| First Author | Gubert F | Year | 2019 |
| Journal | Brain Res | Volume | 1712 |
| Pages | 73-81 | PubMed ID | 30735638 |
| Mgi Jnum | J:276273 | Mgi Id | MGI:6313922 |
| Doi | 10.1016/j.brainres.2019.02.003 | Citation | Gubert F, et al. (2019) Bone-marrow mononuclear cell therapy in a mouse model of amyotrophic lateral sclerosis: Functional outcomes from different administration routes. Brain Res 1712:73-81 |
| abstractText | Amyotrophic lateral sclerosis (ALS) is a chronic degenerative disease that mainly affects motor neurons, leading to progressive paralysis and death. Recently, cell therapy has emerged as a therapeutic alternative for several neurological diseases, including ALS, and bone-marrow cells are one of the major cell sources.
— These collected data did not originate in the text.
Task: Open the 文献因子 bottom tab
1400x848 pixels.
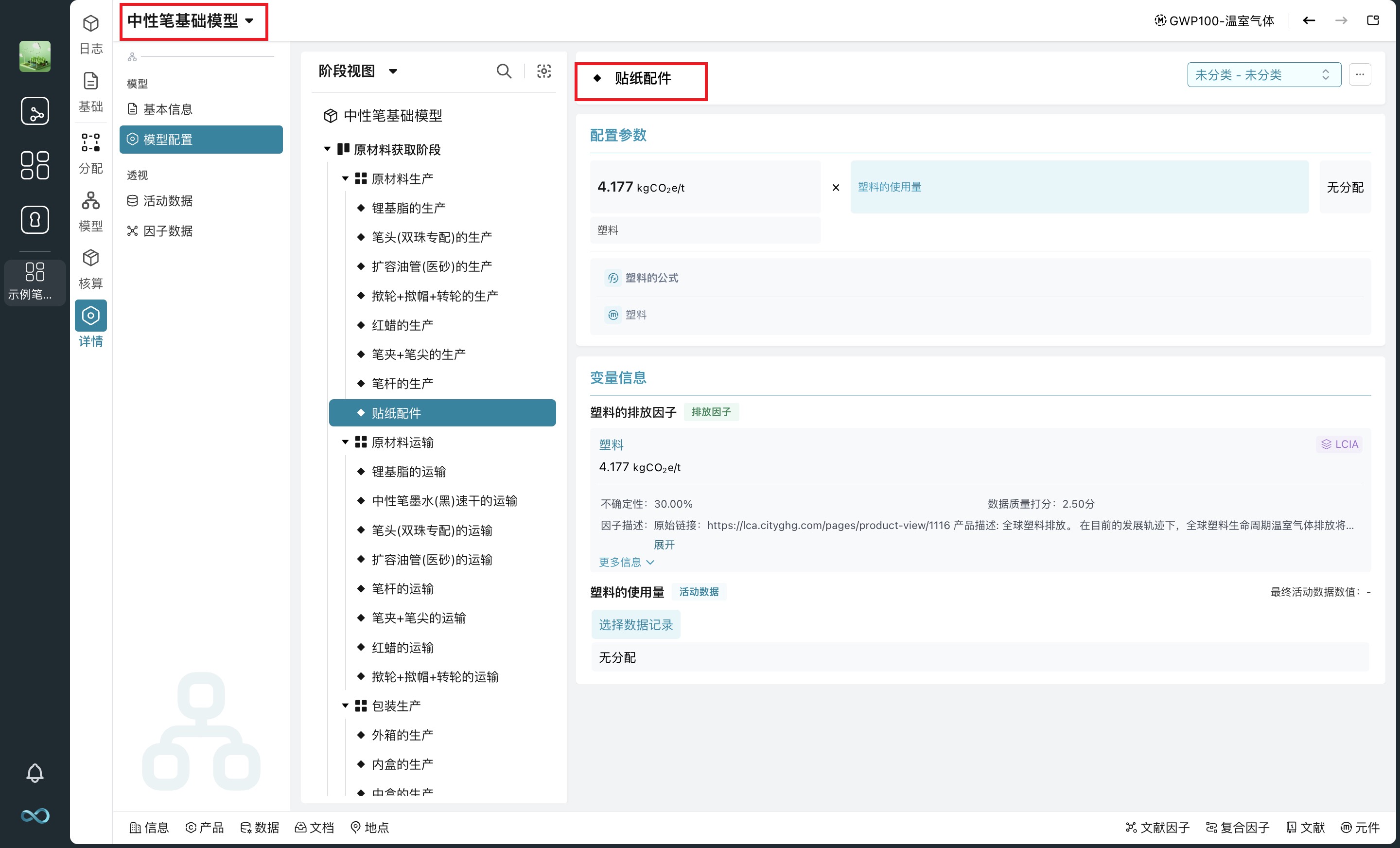Action: (x=1157, y=828)
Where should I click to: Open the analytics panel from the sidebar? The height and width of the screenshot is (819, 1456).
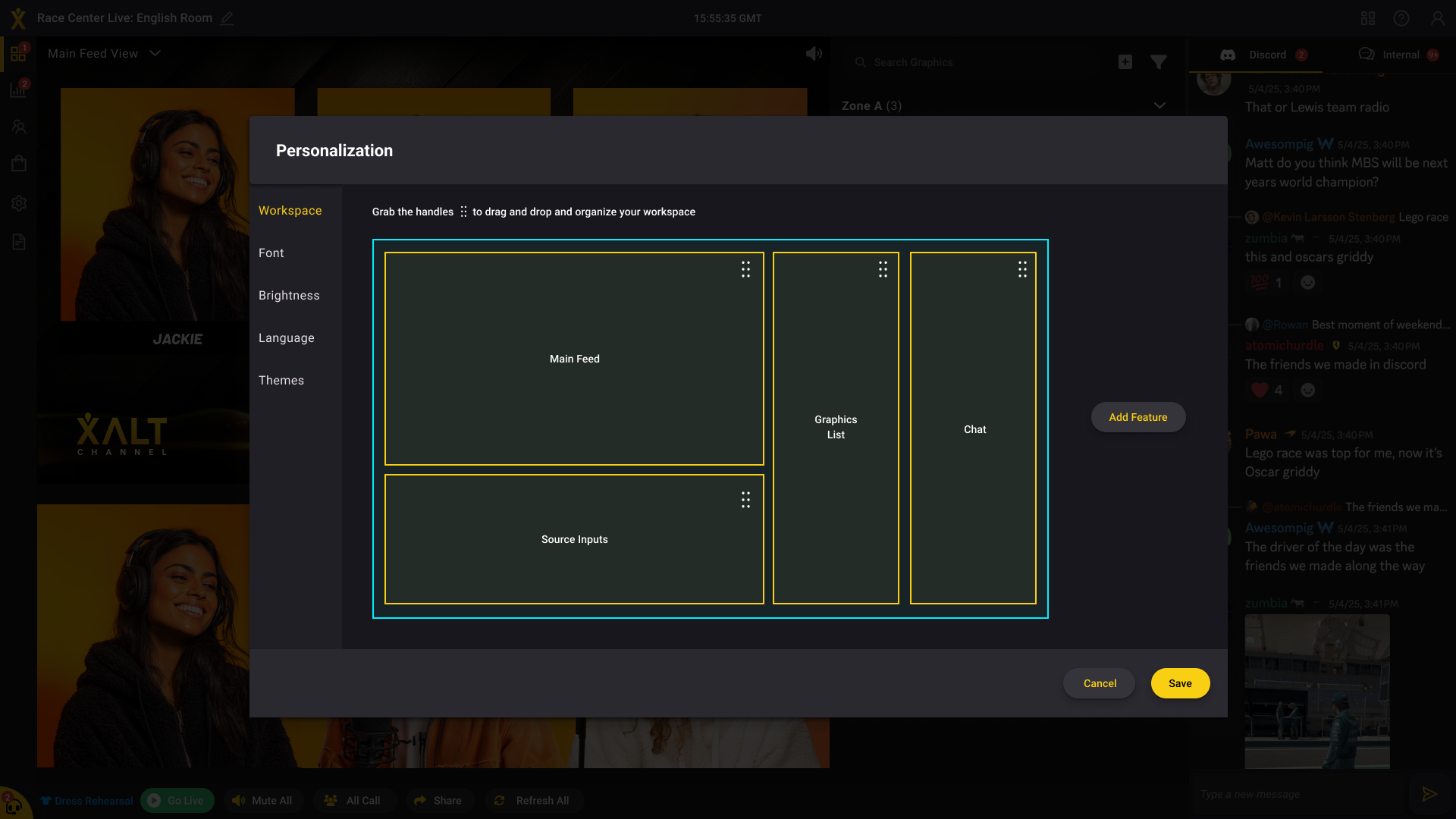click(x=19, y=89)
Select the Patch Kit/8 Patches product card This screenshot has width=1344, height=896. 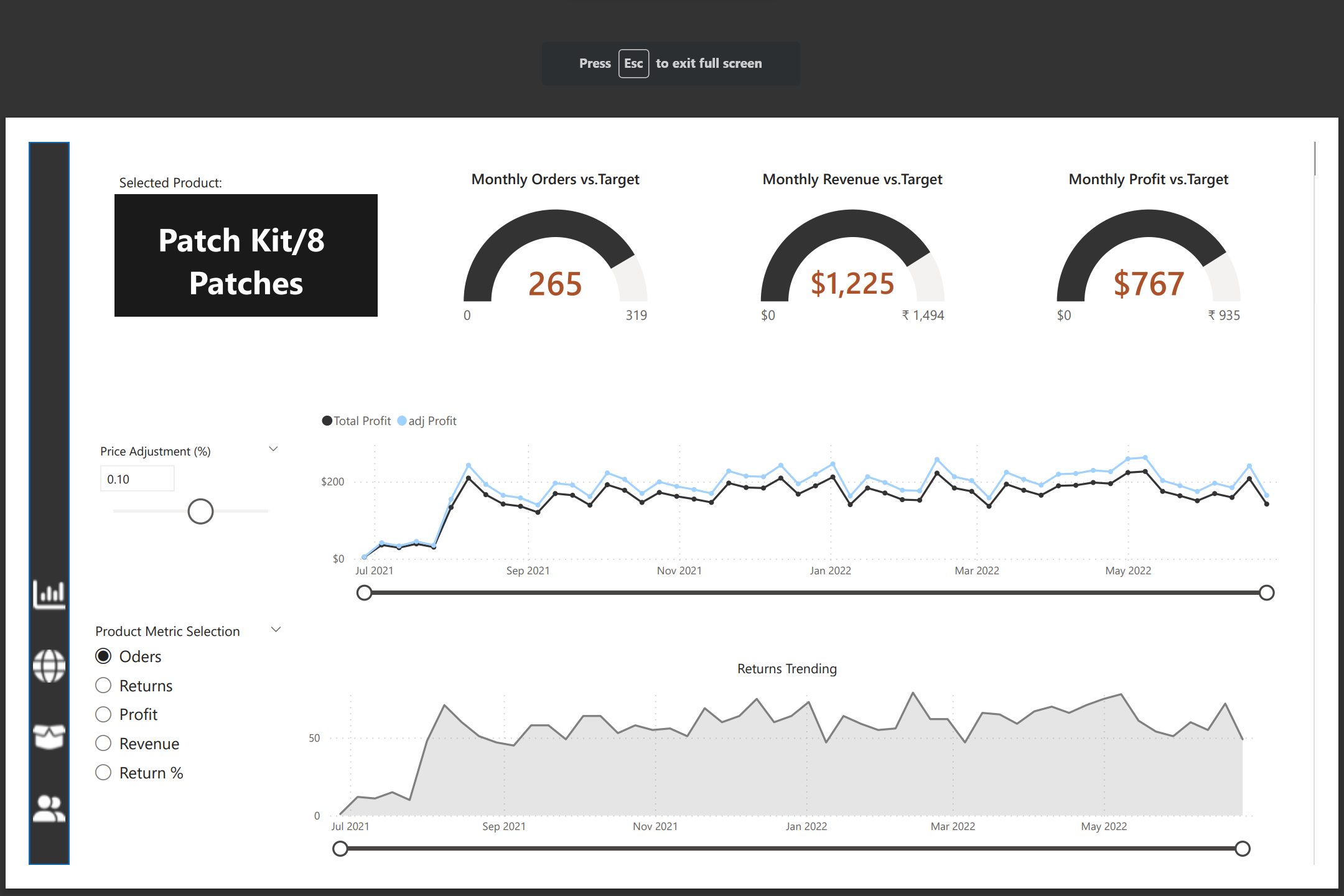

Considering the importance of pre-clinical trials to determine the best therapeutic protocol and the hope of translating this protocol to the clinical setting, we tested bone-marrow mononuclear cell (BMMC) therapy administered by different routes in the SOD1(G93A) model of ALS. BMMCs were isolated from non-transgenic, age matched animals and administered intravenously (IV), intramuscularly (IM), and intravenously and intramuscular concomitantly (IV+IM). BMMC therapy had no significant beneficial effects when injected IV or IM, but delayed disease progression when these two routes were used concomitantly. BMMC IV+IM treatment reduced the number of microglia cells in the spinal cord and partially protected of neuromuscular-junction innervation, but had no effect in preventing motor-neuron loss. This study showed that injection of BMMC IV+IM had better results when compared to each route in isolation, highlighting the importance of targeting multiple anatomical regions in the treatment of ALS. |